16. A method for bonding metallic attachment lugs to a rotor disk, comprising:

providing a restraining member;

positioning the metallic attachment lugs along the circumference of the rotor disk;

placing the restraining member around the radial outward surface of the attachment lugs; and

heating the assembly of the prior steps to join the attachment lugs and the rotor disk.

17. The method of claim 16, which further comprises providing a positioning member, wherein said positioning includes locating the attachment lugs along the positioning member.

18. The method of claim 17, which further comprises attaching the attachment lugs to the positioning member.

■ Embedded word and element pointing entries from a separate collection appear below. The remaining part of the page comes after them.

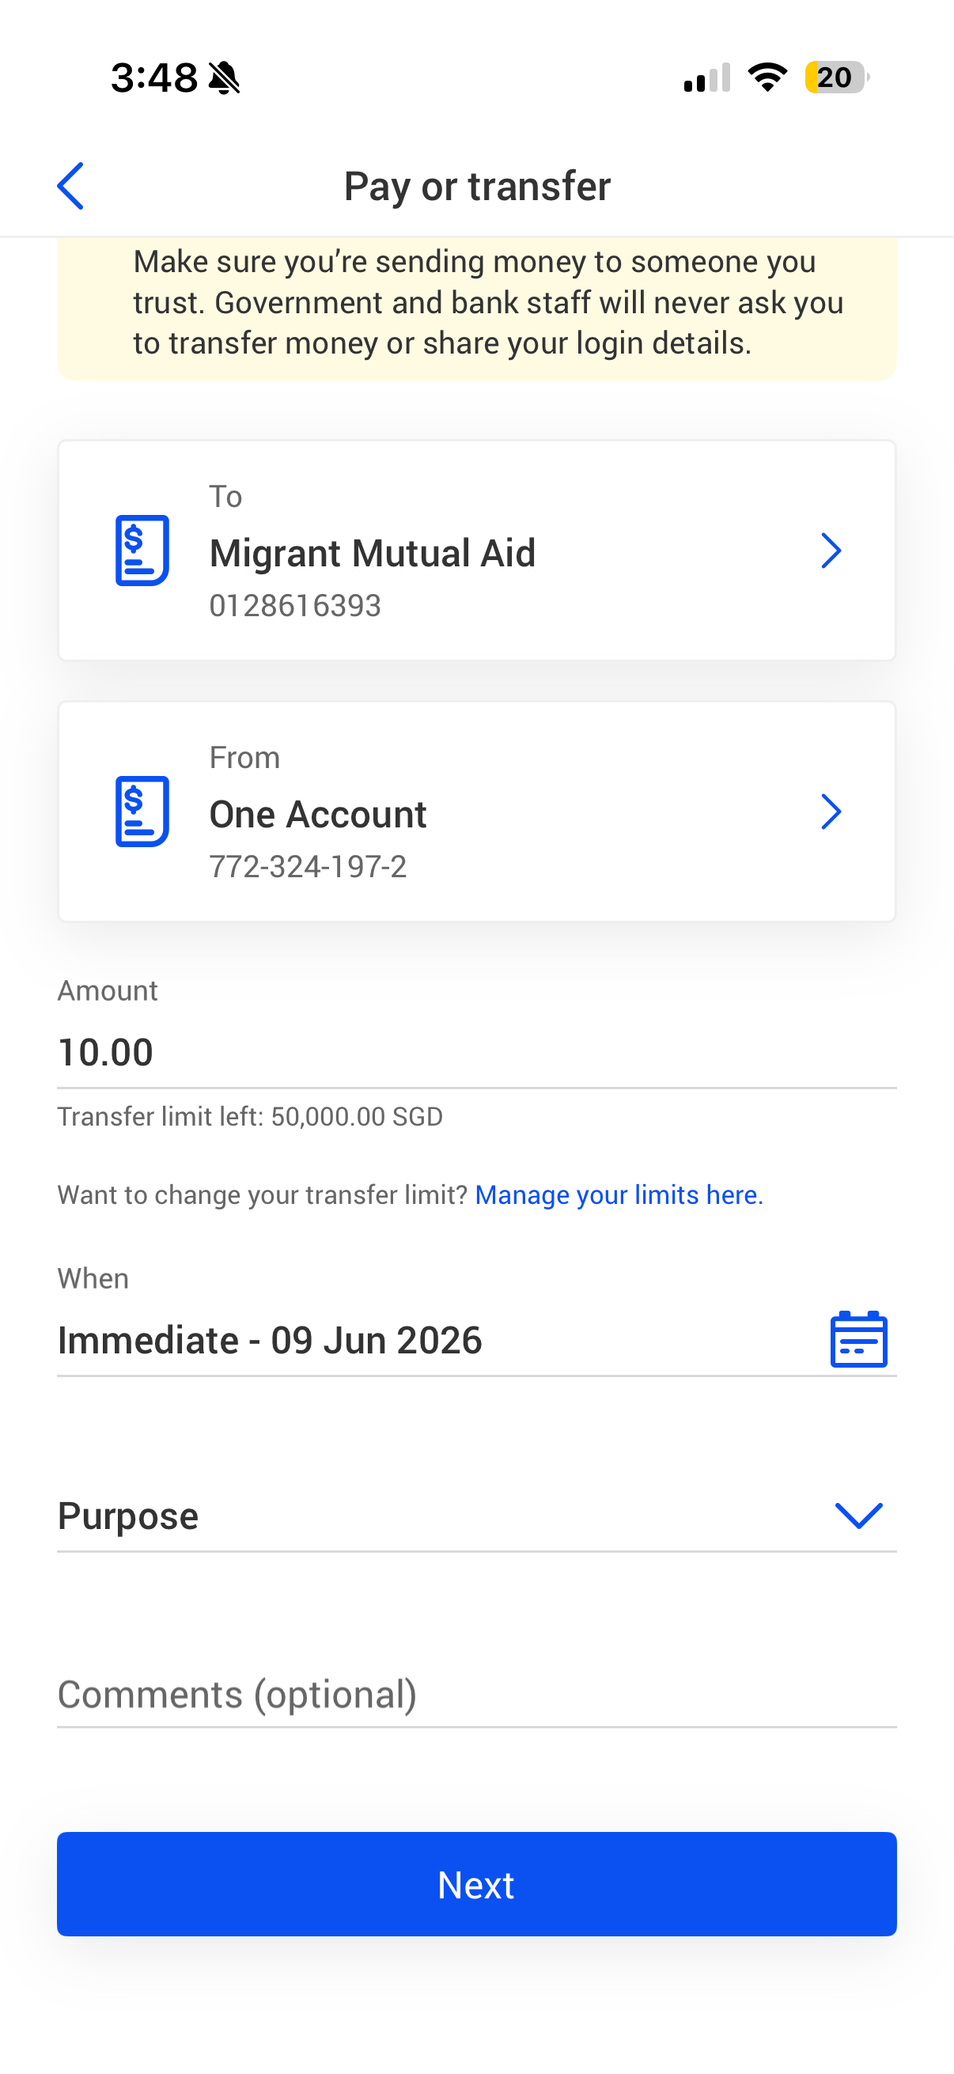
Task: Tap the payee bill icon beside Migrant Mutual Aid
Action: pyautogui.click(x=142, y=550)
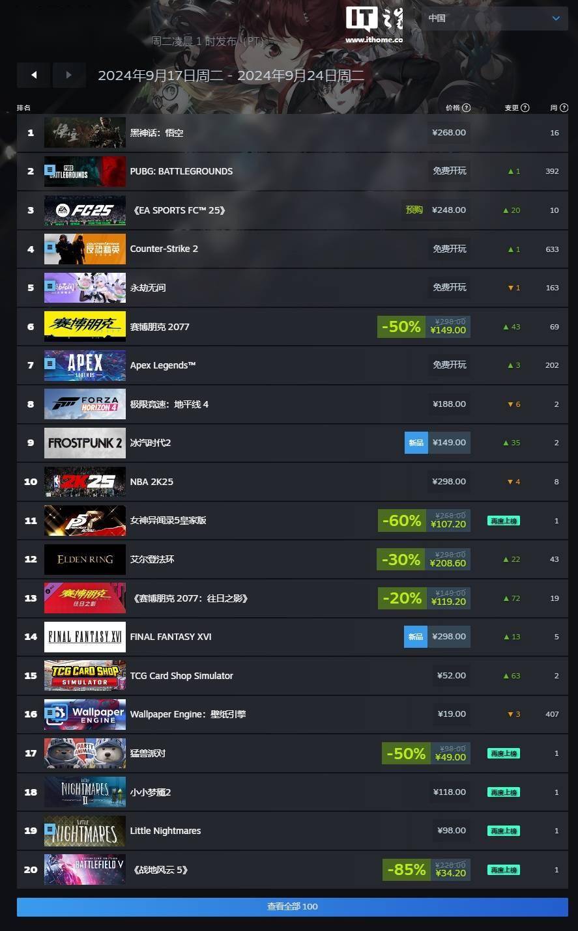Click the next week arrow button
Viewport: 578px width, 931px height.
click(69, 75)
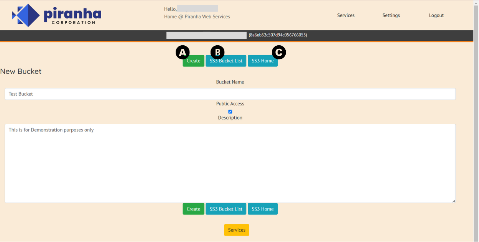Uncheck the Public Access checkbox
This screenshot has height=242, width=479.
pyautogui.click(x=230, y=112)
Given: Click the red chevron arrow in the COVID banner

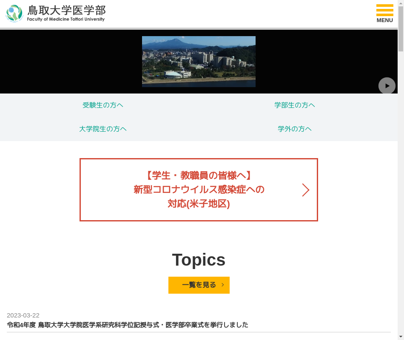Looking at the screenshot, I should tap(305, 190).
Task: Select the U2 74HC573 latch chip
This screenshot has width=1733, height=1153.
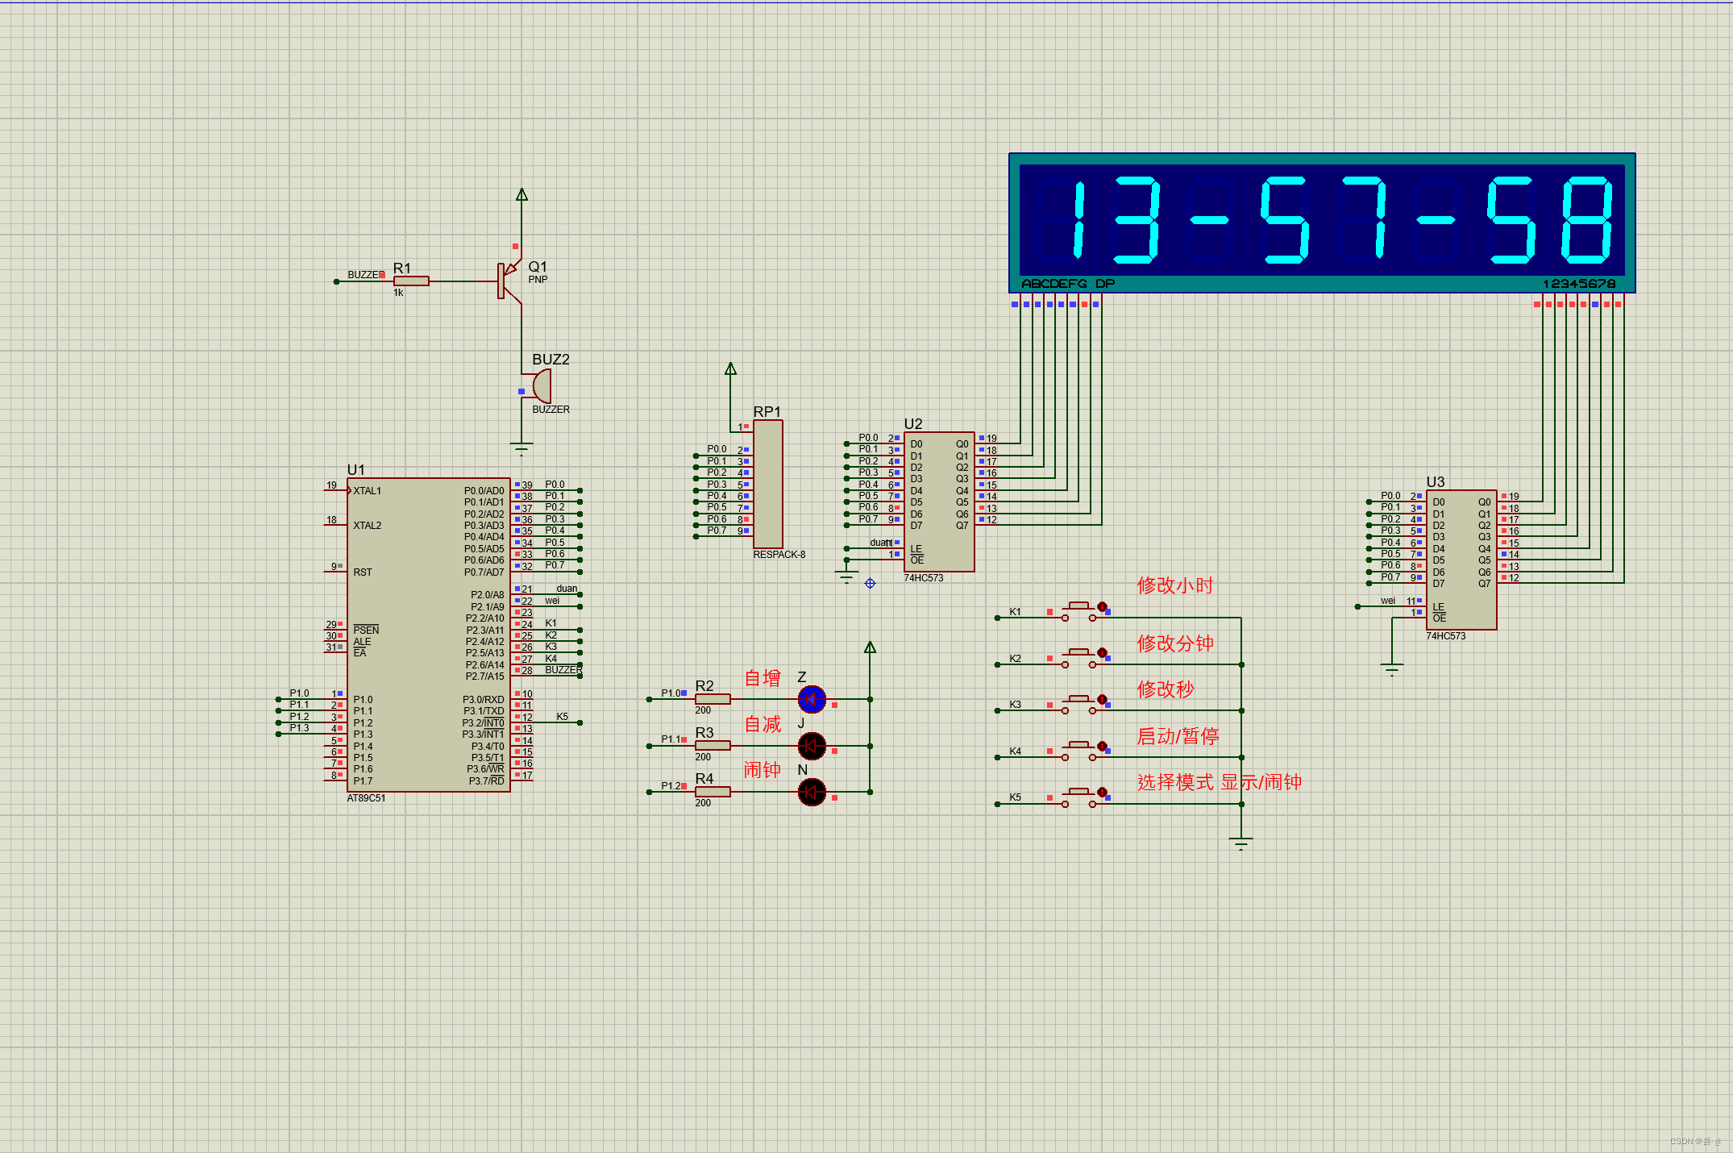Action: 939,501
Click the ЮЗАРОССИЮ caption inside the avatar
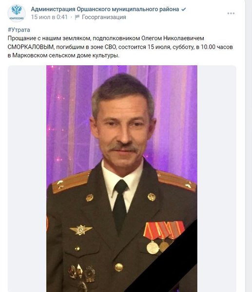252x292 pixels. click(x=17, y=18)
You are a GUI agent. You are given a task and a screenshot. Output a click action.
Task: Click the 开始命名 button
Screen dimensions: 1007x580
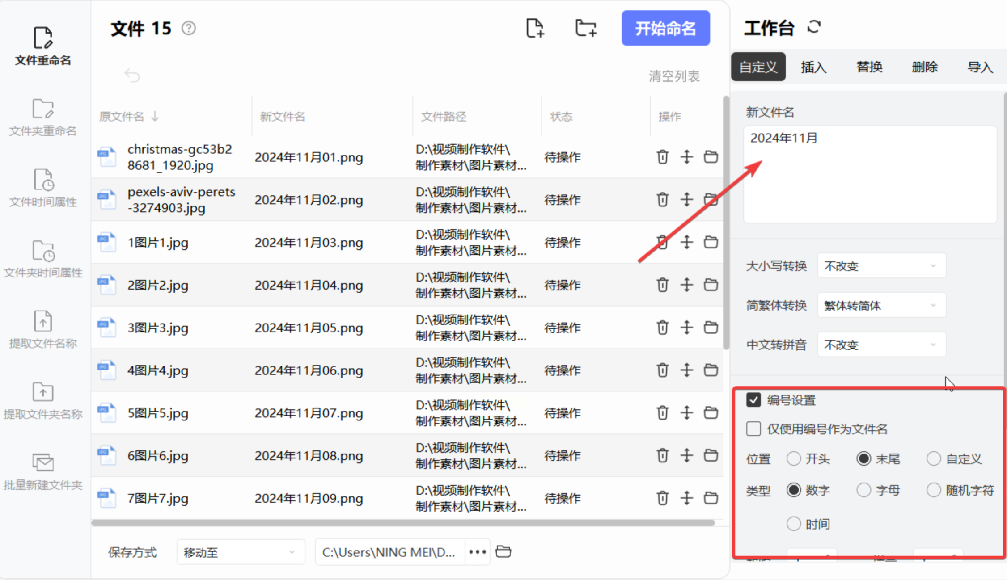(665, 28)
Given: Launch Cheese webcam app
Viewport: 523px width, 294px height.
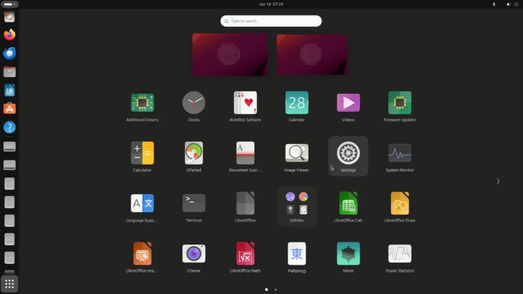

19. The method of claim 18, wherein said attaching is defining by brazing the attachment lugs to the positioning member, and which further comprises machining the radial inward surface of the attachment lugs after said attaching to correspond to the outer geometric shape of the rotor disk, and which further comprises orienting each of the attachment lugs so that their grain structure is oriented in a substantially radial direction.

20. The method of claim 2, wherein said heating forces the outer surface of the rotor disk into the radial inward surface of the attachment lugs, and which further comprises restraining the outward movement of the attachment lugs during said heating.

21. The method of claim 20, which further comprises providing a positioning member and attaching the attachment lugs to the positioning member and which further comprises removing the restraining member and the positioning member.

22. The method of claim 21, wherein said removing comprises sliding the restraining member off of the positioning member and cutting the positioning member from the attachment lugs.

23. The method of claim 2, which:

further comprises providing a positioning member;

wherein said positioning comprises locating the attachment lugs along the positioning member;

further comprises attaching the attachment lugs to the positioning member;

further comprises machining the radial inward surface of the attachment lugs after said attaching to correspond to the outer geometric shape of the rotor disk;

wherein said heating forces the outer surface of the rotor disk into the radial inward surface of the attachment lugs;

further comprises restraining the outward movement of the attachment lugs during said heating; and

further comprises removing the restraining member and the positioning member.

24. The method of claim 23, which further comprises orienting the attachment lugs so that their grain structure is oriented in a substantially radial direction, and

wherein said attaching is defined by brazing the attachment lugs to the positioning member.